• Task item
This task calls for the lines below starting at the one containing "Click the expression" and ending at the one containing "The image size is (912, 1316).", repeated exactly with both ends kept and pictures left out.

• Extracted data

__________

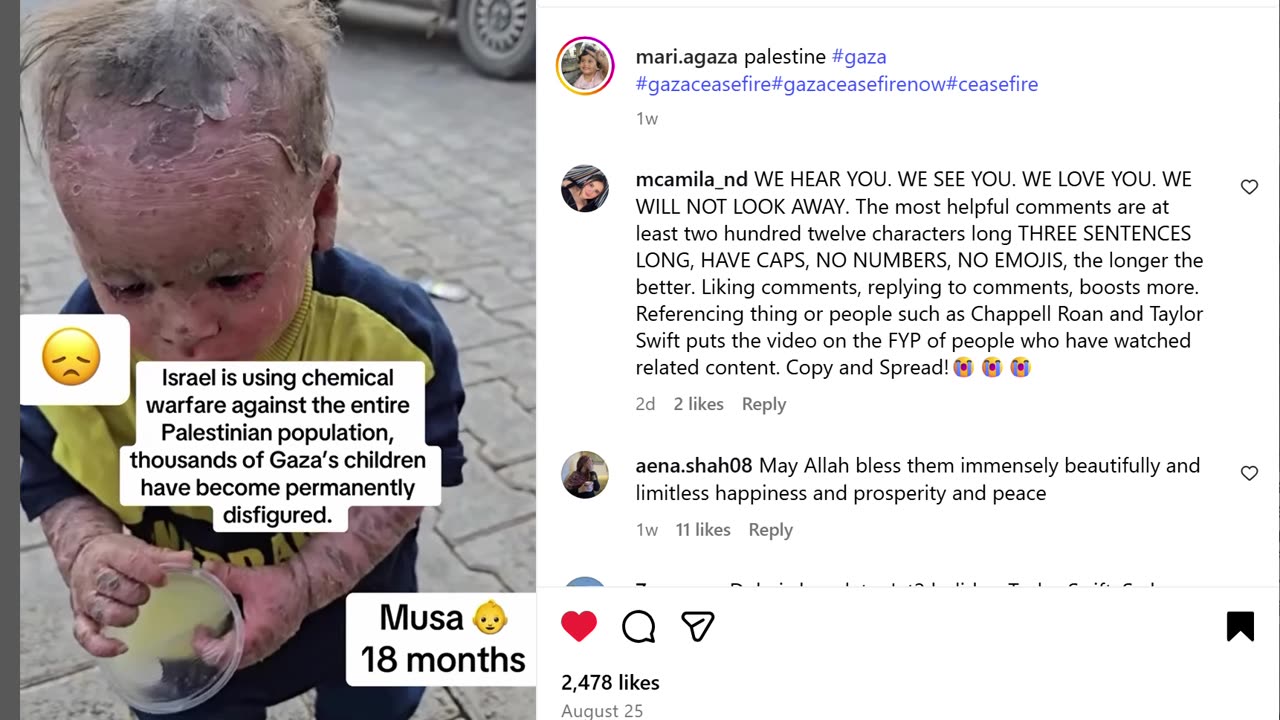Like the comment by mcamila_nd
The image size is (1280, 720).
tap(1249, 187)
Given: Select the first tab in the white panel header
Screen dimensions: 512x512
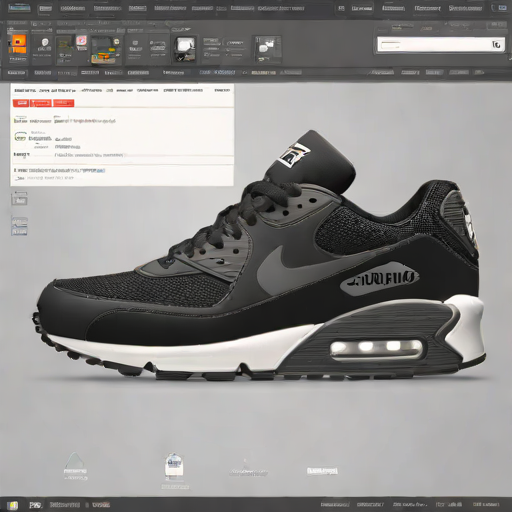Looking at the screenshot, I should [x=25, y=90].
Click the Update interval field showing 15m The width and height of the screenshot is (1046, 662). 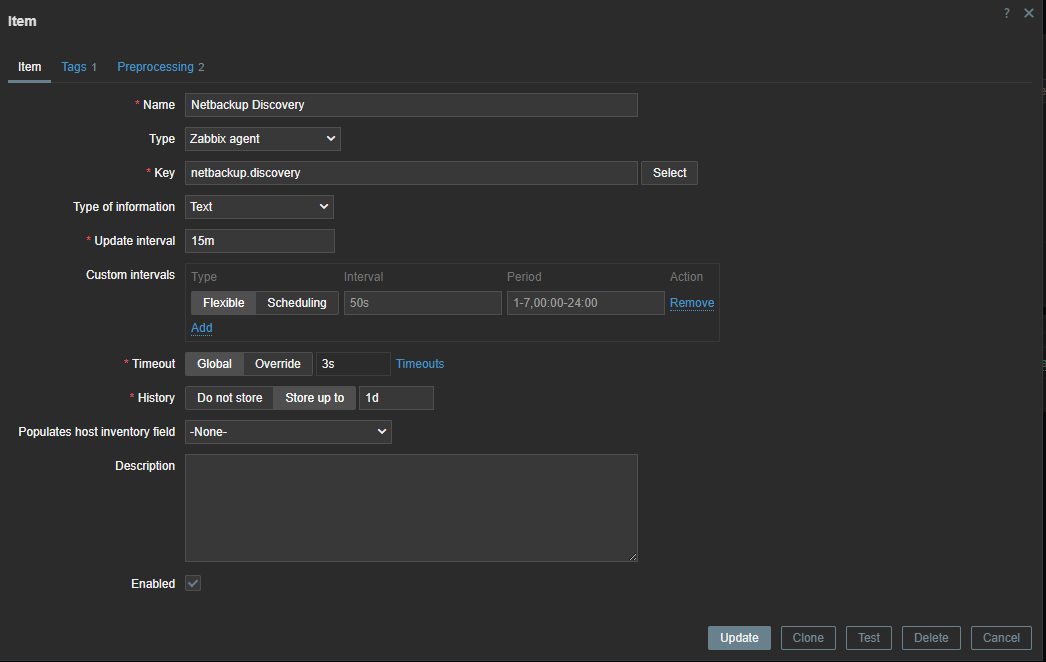coord(259,240)
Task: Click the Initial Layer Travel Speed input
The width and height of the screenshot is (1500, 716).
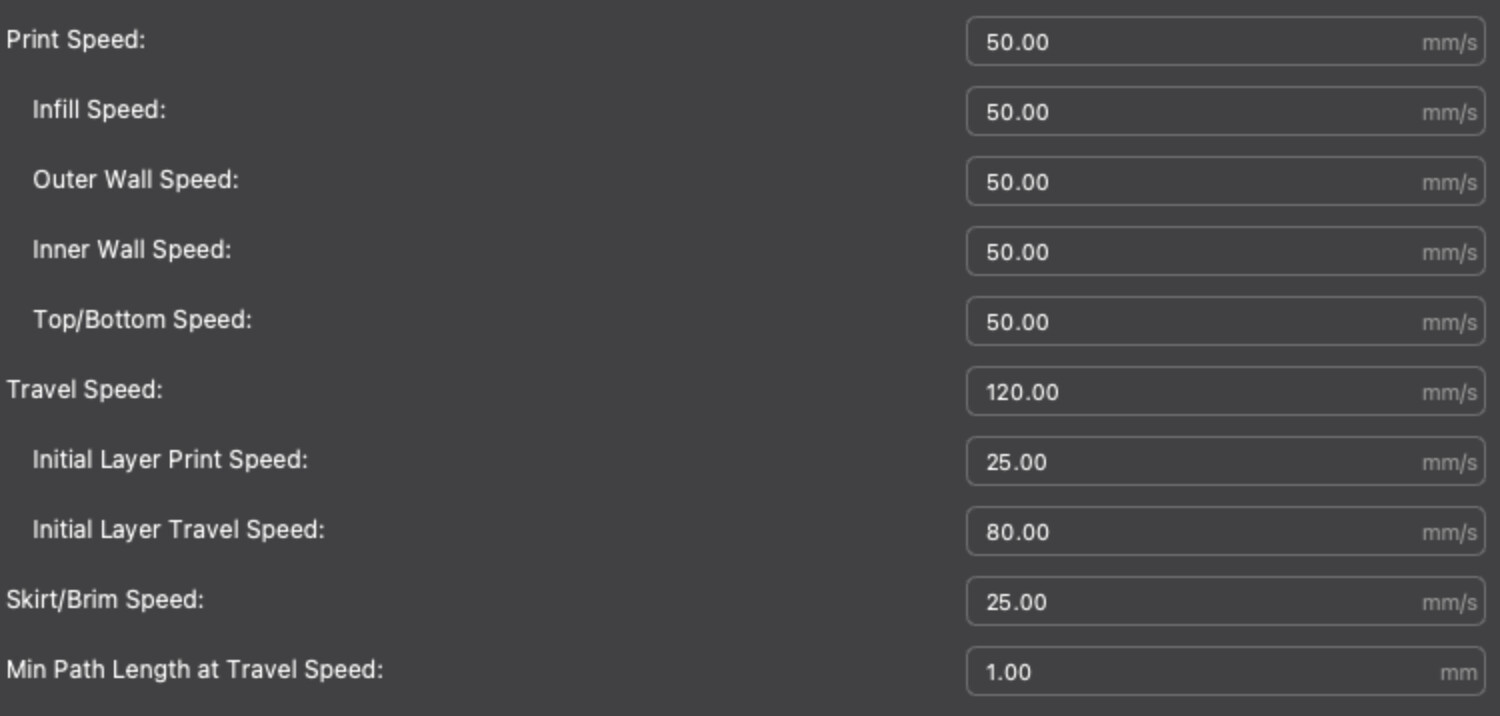Action: tap(1200, 532)
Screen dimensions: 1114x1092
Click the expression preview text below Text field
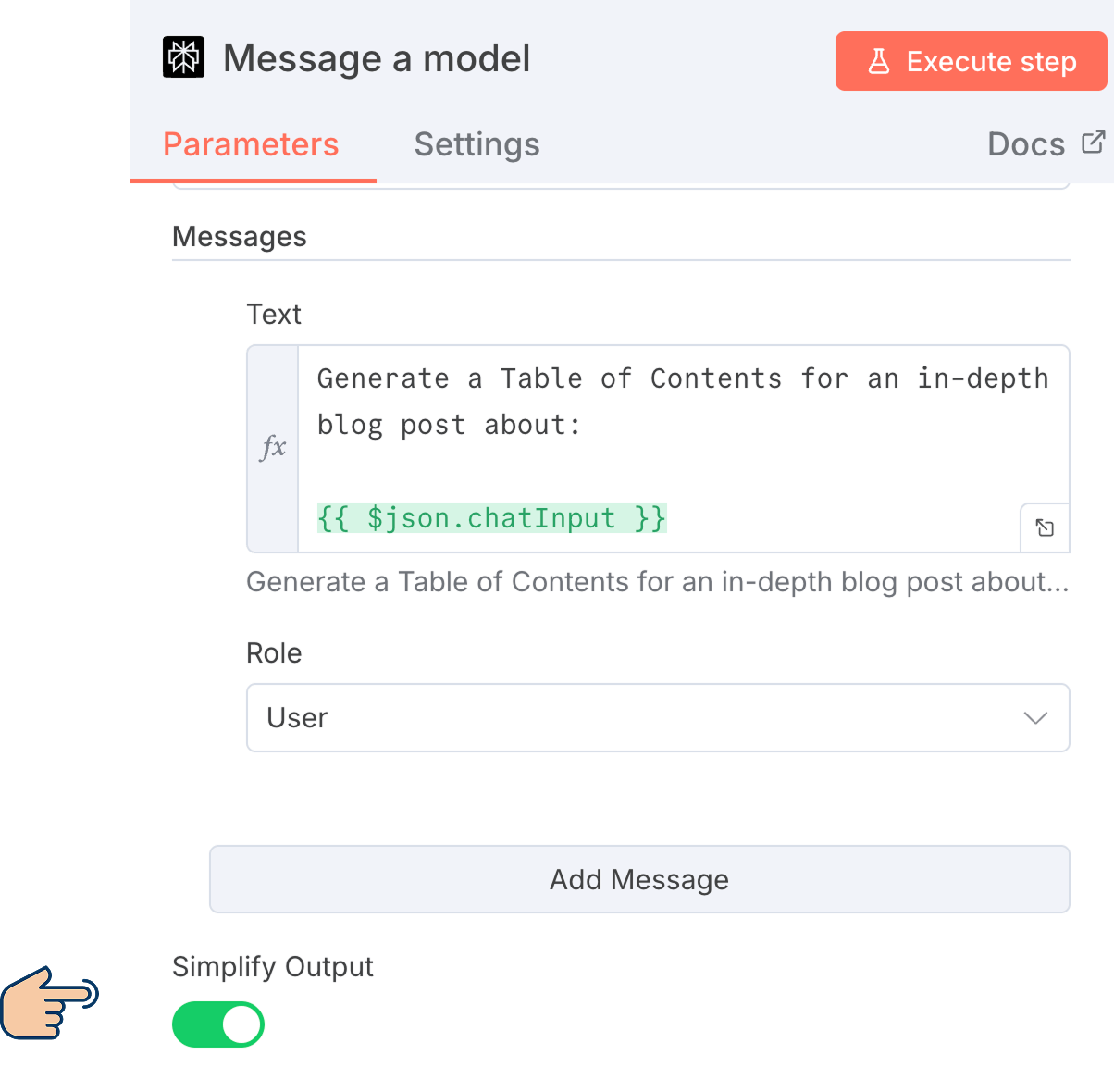click(657, 582)
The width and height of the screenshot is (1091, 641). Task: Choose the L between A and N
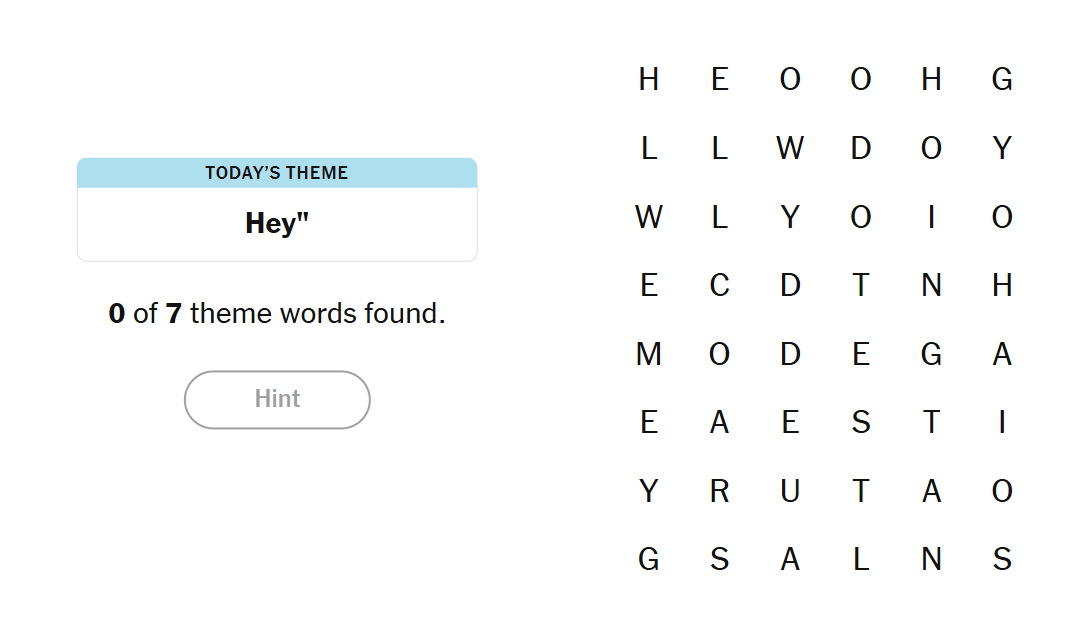861,559
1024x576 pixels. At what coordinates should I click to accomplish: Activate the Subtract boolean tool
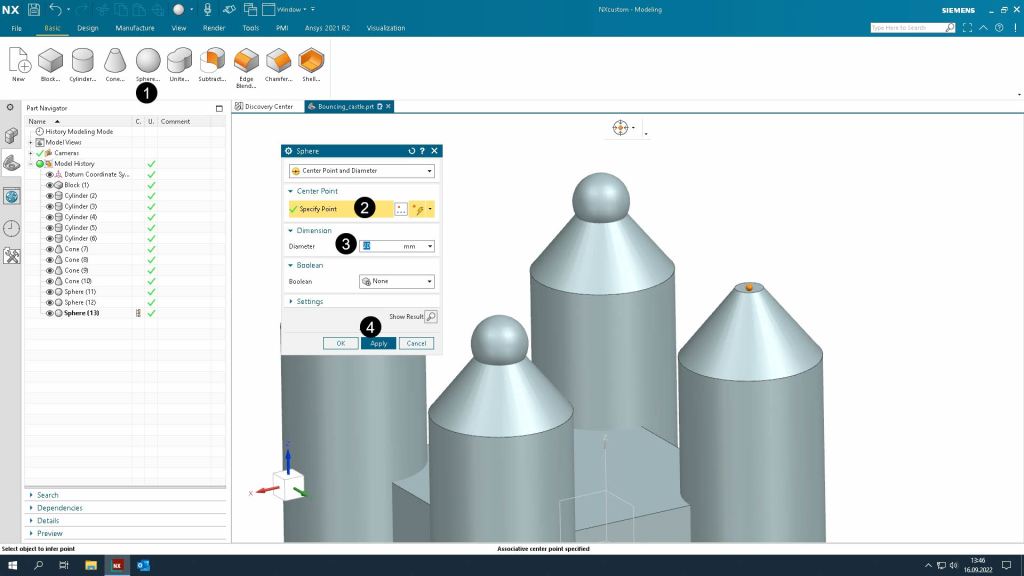point(212,60)
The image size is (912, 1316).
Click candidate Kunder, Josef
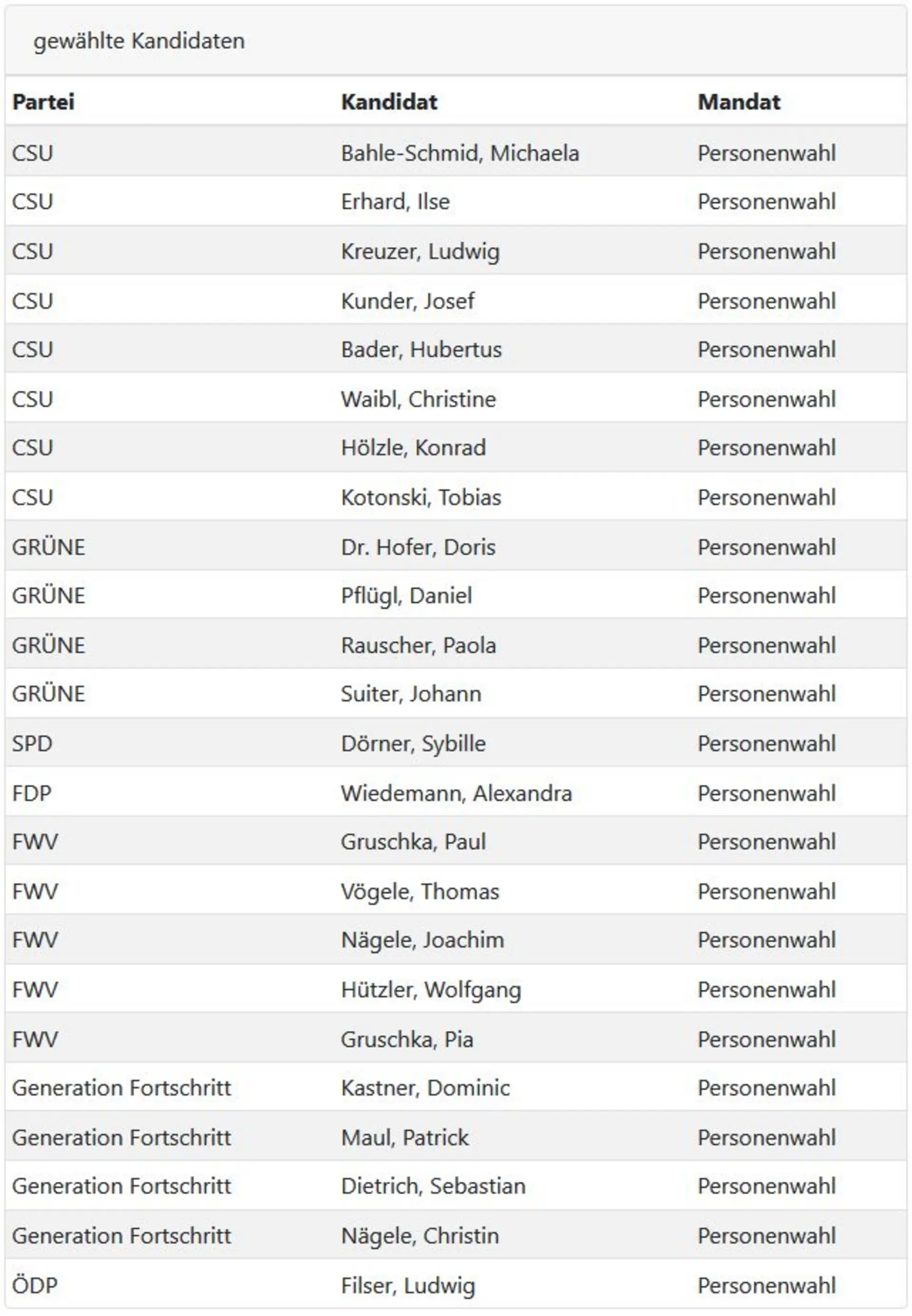click(408, 301)
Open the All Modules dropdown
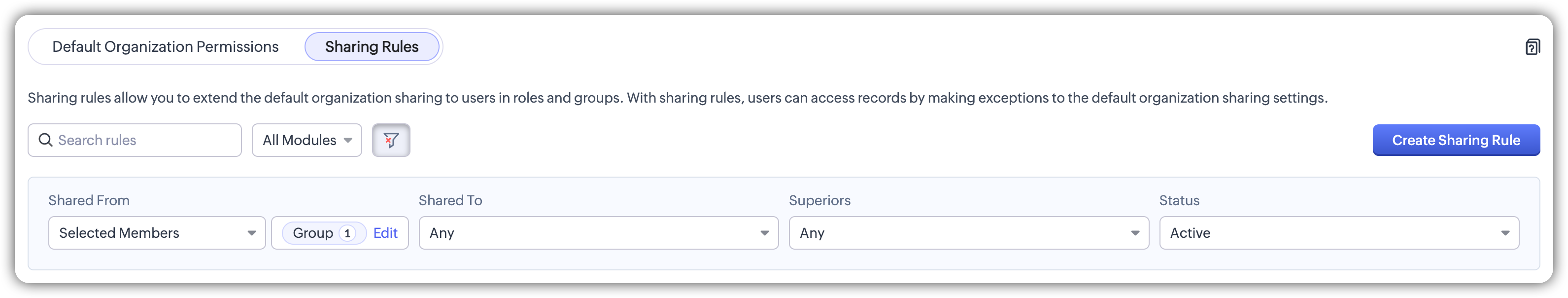 click(x=300, y=140)
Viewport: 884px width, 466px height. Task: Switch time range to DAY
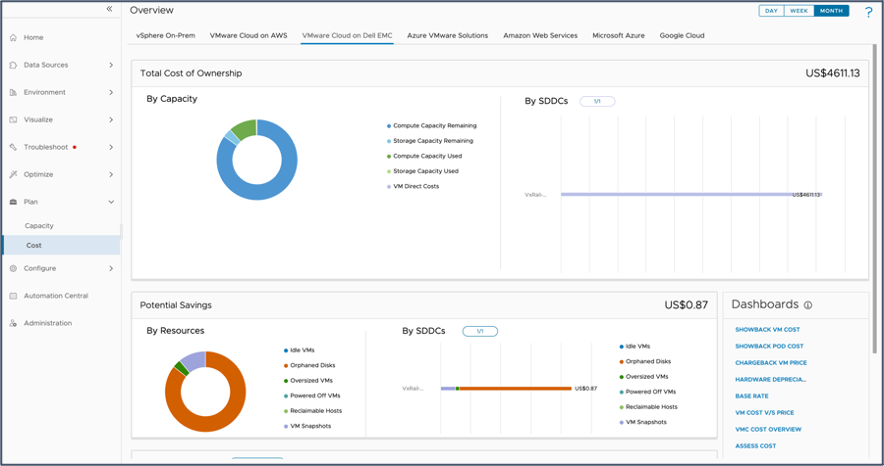point(771,11)
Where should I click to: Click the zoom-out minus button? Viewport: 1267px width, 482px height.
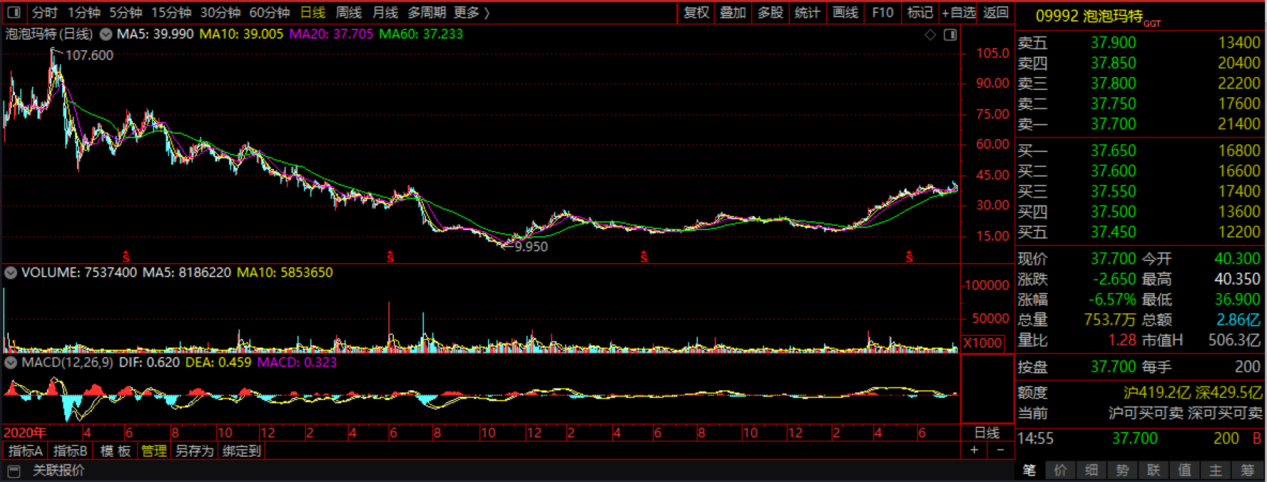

__________

• Task answer
Click the expression preview text below Text field
click(657, 582)
The width and height of the screenshot is (1091, 641). Task: Choose the L between A and N
861,559
1024x576 pixels. At what coordinates should I click to accomplish: Activate the Subtract boolean tool
point(212,60)
The image size is (912, 1316).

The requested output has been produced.